À Dabou, briser les tabous autour des règles
Comprendre son corps pour mieux en prendre soin

Parler des menstruations reste, sous nos cieux tropicaux, un sujet entouré de silence, de gêne et de désinformation. Pourtant, ce silence a un coût bien réel : mauvaise hygiène menstruelle, infections évitables, croyances erronées sur le corps, vulnérabilité face aux violences sexuelles, et difficulté pour les jeunes filles à comprendre ce qu’elles vivent.
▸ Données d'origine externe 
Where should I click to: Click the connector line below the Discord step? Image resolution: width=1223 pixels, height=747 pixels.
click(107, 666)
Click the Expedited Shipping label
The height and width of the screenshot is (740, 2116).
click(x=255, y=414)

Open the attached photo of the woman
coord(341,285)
C’est pour contribuer à changer cette réalité que Stop au Chat Noir, dans le cadre de ses activités de Droits et Santé Sexuelle et Reproductive (DSSR), a organisé le 9 avril 2026 à Dabou, un groupe de parole dédié à l’hygiène menstruelle avec des jeunes filles âgées de 12 à 18 ans, en partenariat avec SIAM. 29 participantes ont pris part à cette session d’échange à l’École Primaire Catholique Notre Dame.
Créer un espace où la parole peut enfin se libérer

L’objectif de cette activité n’était pas simplement de transmettre des informations théoriques.
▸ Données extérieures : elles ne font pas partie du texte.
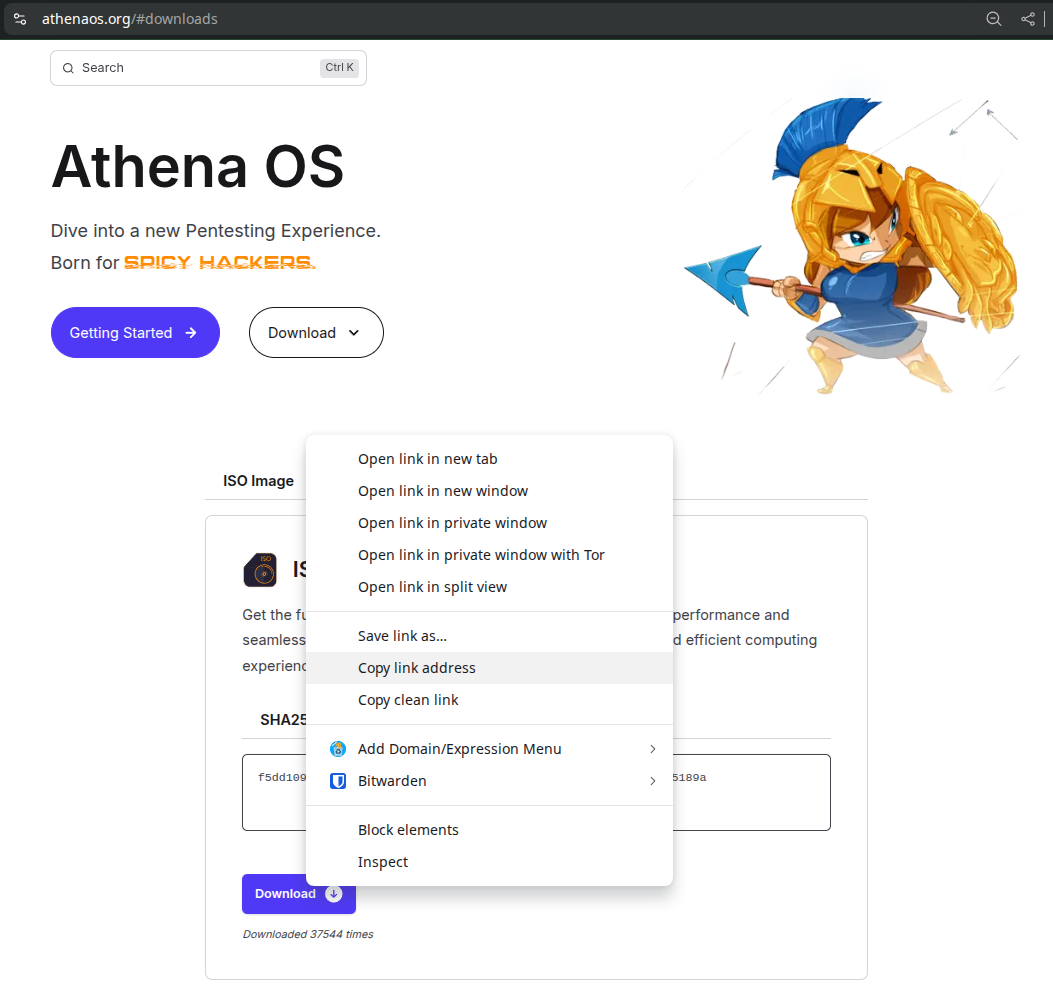1053x985 pixels.
Task: Expand the Add Domain/Expression Menu submenu arrow
Action: pos(652,749)
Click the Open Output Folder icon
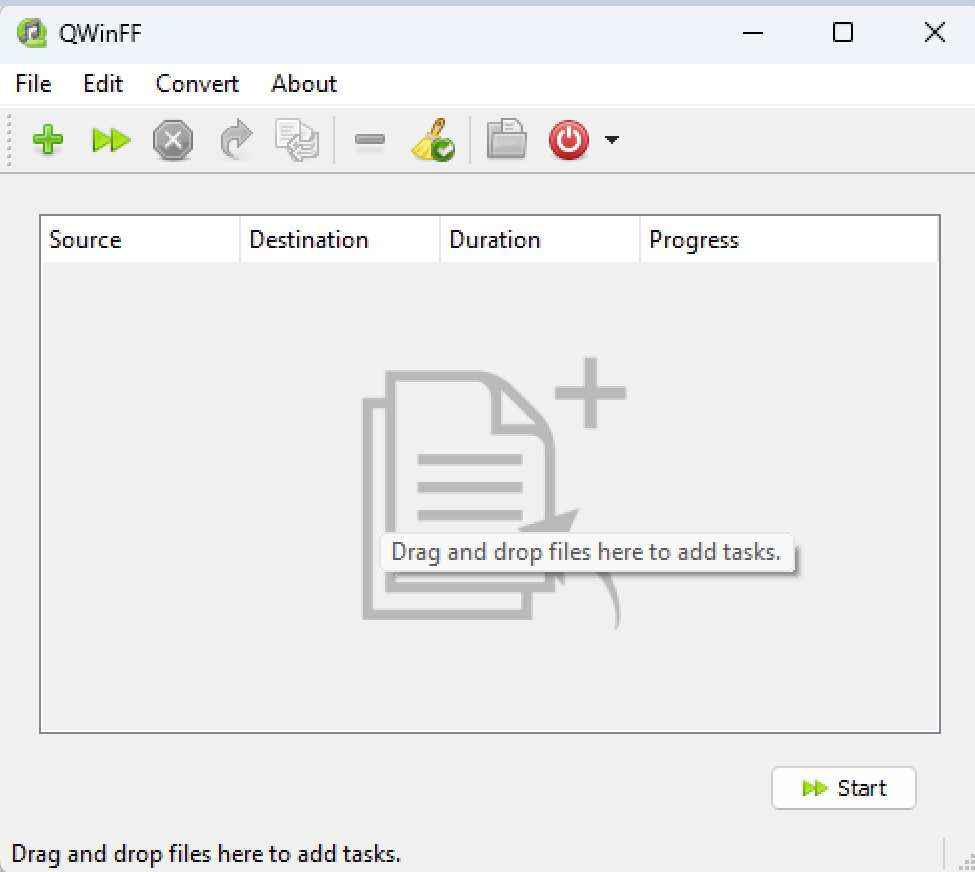 (506, 140)
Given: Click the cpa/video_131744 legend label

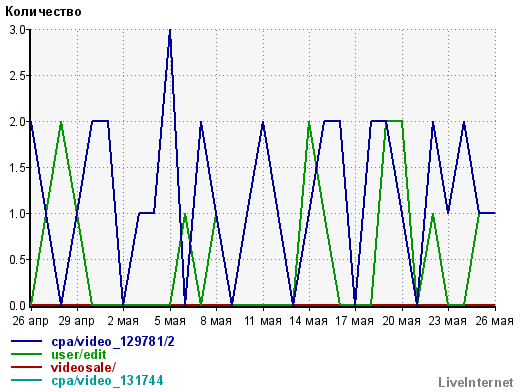Looking at the screenshot, I should click(107, 380).
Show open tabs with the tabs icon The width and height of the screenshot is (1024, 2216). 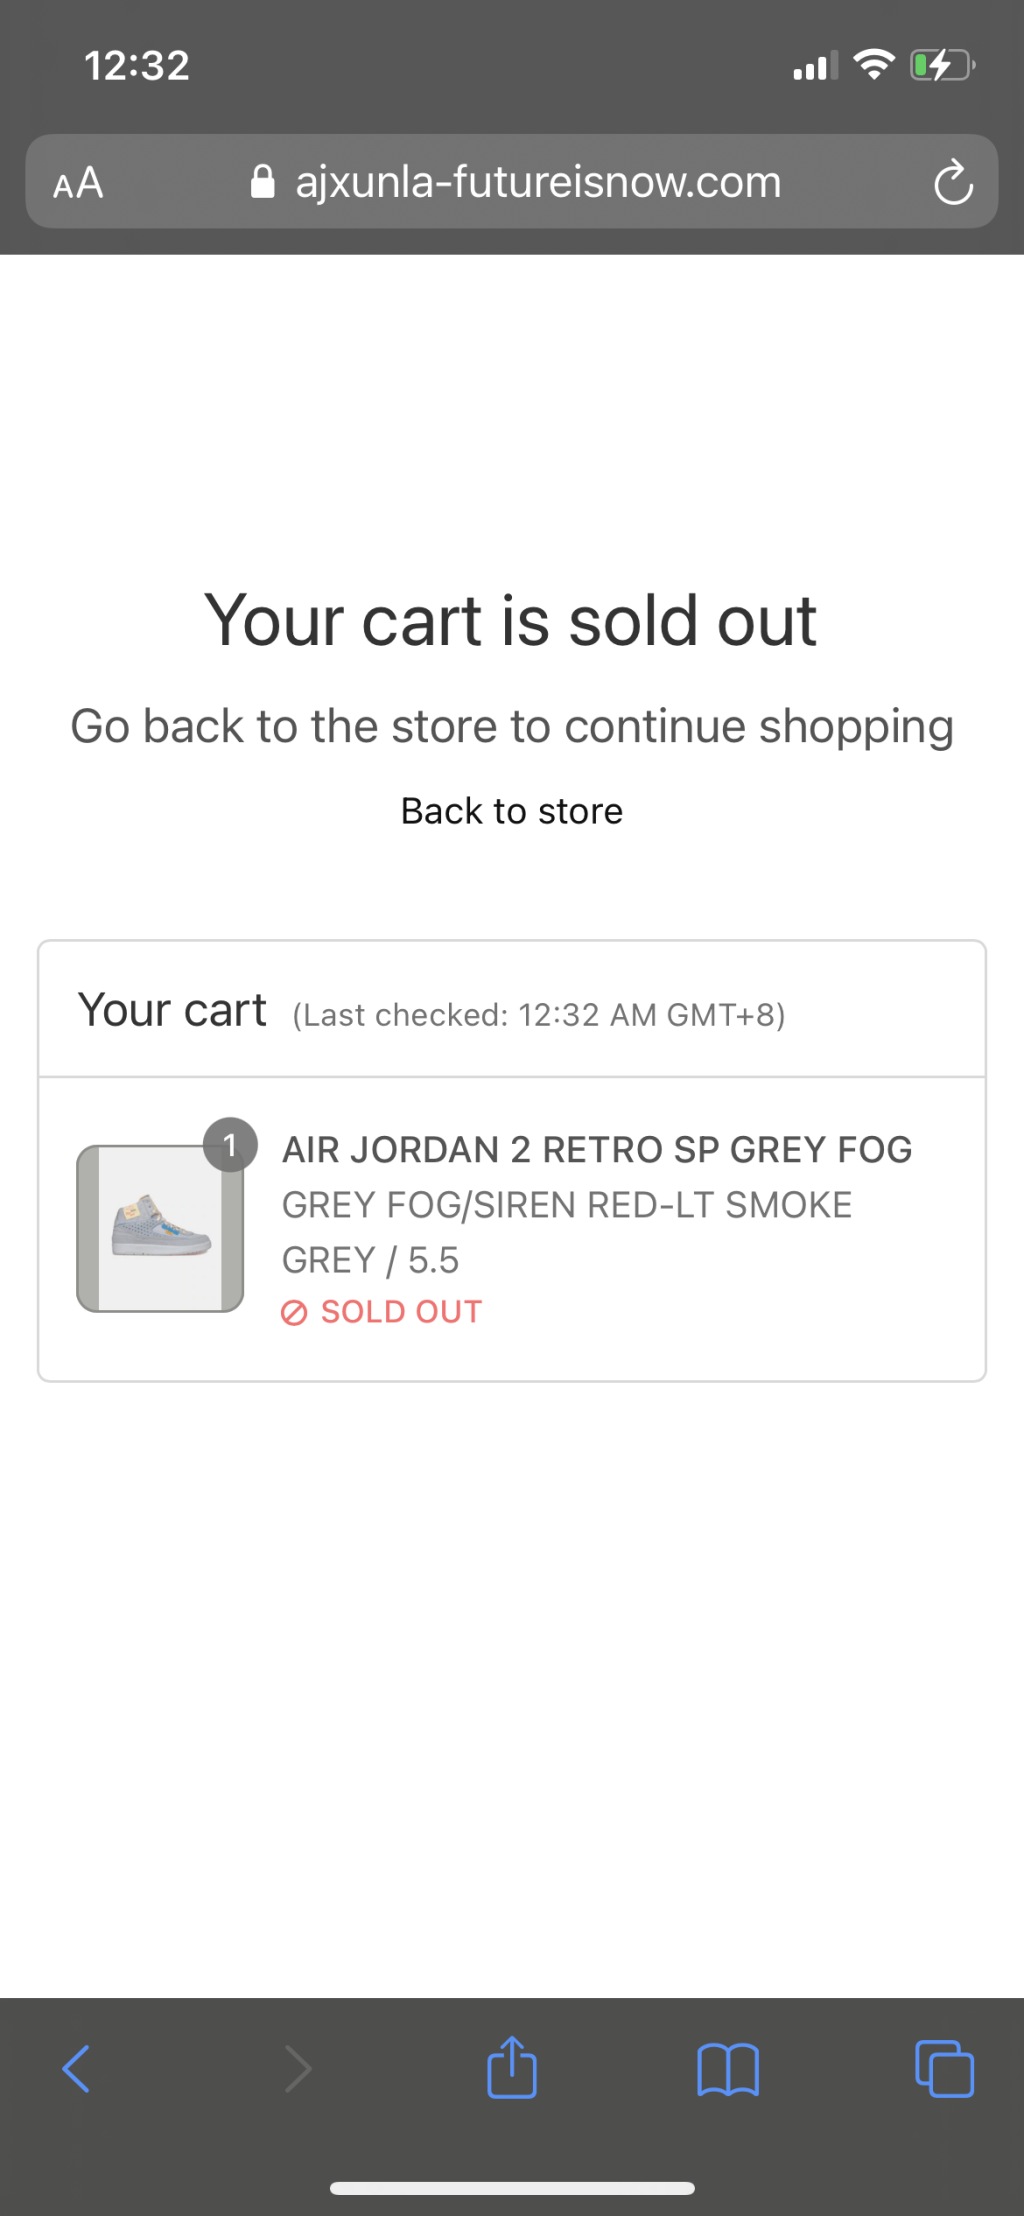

Il s’agissait avant tout de créer un espace sûr, bienveillant et sans jugement, où les jeunes filles pouvaient poser leurs questions, partager leurs expériences et déconstruire les idées reçues qu’elles portent parfois depuis des années.
Dès les premiers échanges, un constat s’est imposé : si la majorité des participantes avaient déjà leurs menstruations et utilisaient des protections hygiéniques, beaucoup ne comprenaient pas réellement ce qui se passait dans leur corps. Certaines associaient même encore les règles à quelque chose de « sale ».
Au fil de l’atelier, les discussions ont permis d’aborder de manière concrète et accessible plusieurs aspects essentiels : fonctionnement du cycle menstruel, utilisation correcte des protections hygiéniques, prévention des infections et connaissance du corps féminin.
L’approche choisie était résolument participative : démonstrations pratiques, échanges interactifs, exercices collectifs.
Parler aussi des violences

Parce que la santé sexuelle et reproductive ne peut être dissociée de la protection contre les violences, l’activité a également intégré un travail autour du violentomètre, outil pédagogique permettant d’identifier les comportements violents ou problématiques dans les relations.
À travers des exercices en groupe, les participantes ont pu réfléchir aux signaux d’alerte, mieux comprendre certaines dynamiques de violence et identifier vers qui se tourner en cas de besoin.
Un volet fondamental lorsqu’on sait combien les adolescentes peuvent être exposées à des formes de violences souvent banalisées.
La session s’est achevée par une présentation de Stop au Chat Noir, un temps de questions-réponses, ainsi qu’une distribution de serviettes hygiéniques, offerte par 2AD Company, aux participantes.
L’hygiène menstruelle n’est pas un sujet secondaire.
C’est une question de santé, de dignité, d’éducation et de protection.